Scarcella di Pasqua – ricetta della tradizione barese

Scarcella di Pasqua ricetta della tradizione pugliese

E’ proprio la «scarcella» il dolce che sulle tavole dei baresi, ma anche dei pugliesi, non può certo mancare durante le festività pasquali.

La sua origine risale ai primi secoli della diffusione del Cristianesimo.
Si tratta di un biscotto a forma di ciambella, colombina, campana con sopra delle uova sode tenute ferme con due listelli intrecciati a forma di croce. Il suo nome, scarcella, deriverebbe dal verbo scarcerare. In questo caso quindi l’uovo rappresenterebbe il corpo di Cristo, che all’alba di Pasqua si «scarcerò» dal sepolcro con la Risurrezione

La scarcella è sempre presente in casa dalla domenica delle Palme fino a qualche giorno dopo il lunedì di Pasquetta.

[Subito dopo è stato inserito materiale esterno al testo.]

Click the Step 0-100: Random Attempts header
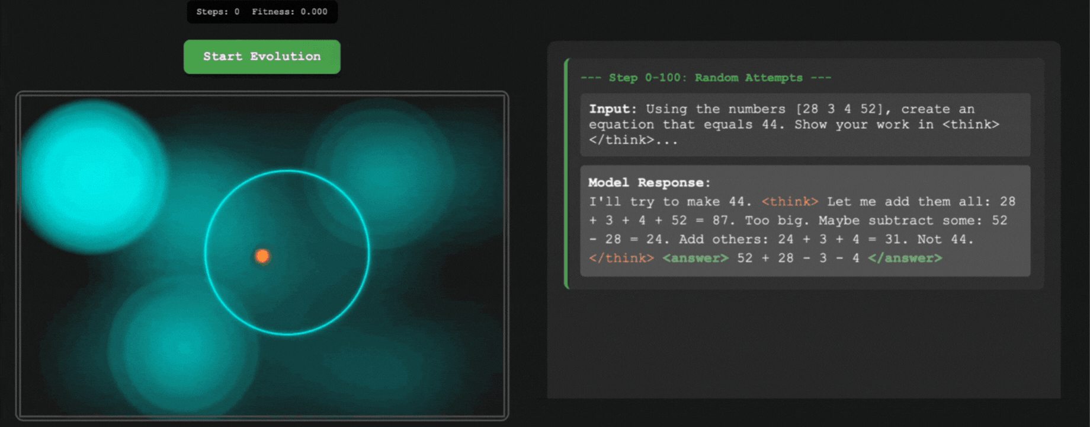This screenshot has height=427, width=1090. pyautogui.click(x=706, y=78)
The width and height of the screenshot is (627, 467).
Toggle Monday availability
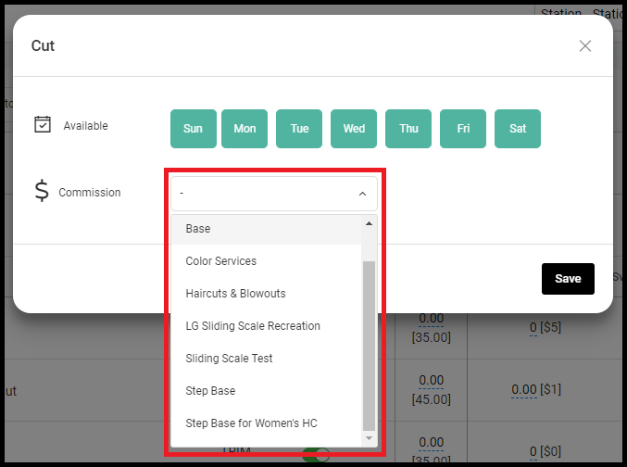[x=245, y=129]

Trattandosi di una ricetta antica e della tradizione vi anticipiamo che ci sono tantissime versione, dal nord al sud della Puglia, con nomi, presentazioni e decorazioni differenti; questa è la versione presa dal blog di Nunzia Bellomo.

Ingredienti:

500 gr di farina 00
100 gr di zucchero
3 uova intere
10 gr di ammoniaca per dolci
scorza grattugiata di 1 limone
50 gr di latte tiepido
50 gr di olio evo
1 pizzico di sale
latte per spennellare

Per decorare :

Uova sode
Codette colorate
forme di animaletti in carta

Preparazione:

Mettiamo sulla spianatoia la farina a fontana.
Aggiungiamo lo zucchero, la scorza del limone e mescoliamo con una forchetta.
Inseriamo le uova una per volta e sempre mescolando.
Sciogliamo l’ammoniaca per dolci nel latte tiepido.
Facciamo assorbire le uova ed inseriamo a filo prima il latte e poi l’olio.
A questo punto iniziamo a lavorare l’impasto con le mani.
Non appena otteniamo un composto liscio ed omogeneo lo mettiamo da parte a riposare e lo copriamo con una ciotola.
Nel frattempo recuperiamo le forme di carta che ci serviranno per dare forma alla nostra scarcella.
Coniglietti, cestini o colombine tutto sarà perfetto per celebrare la tavola della colazione delle feste.

Prendiamo un pezzo di impasto lo stendiamo su spianatoia infarinata
Diamo la forma desiderata poggiando il disegno sulla base (sull’impasto).
Al centro di ogni formina ottenuta, poggiamo l’uovo sodo che dobbiamo bloccare con due strisce incrociate di impasto.
Spennelliamo con il latte e decoriamo con le codette a piacere.
Se intendiamo realizzare le coroncine dobbiamo prendere un pezzo di impasto e lo dobbiamo dividere in tre parti.
A questo punto utilizzando i polpastrelli diamo a ciascun pezzo la forma di un filone
Intrecciamo come si fa con una semplice treccia e uniamo gli estremi.

Spennelliamo con latte e distribuiamo corallini e codette a piacere.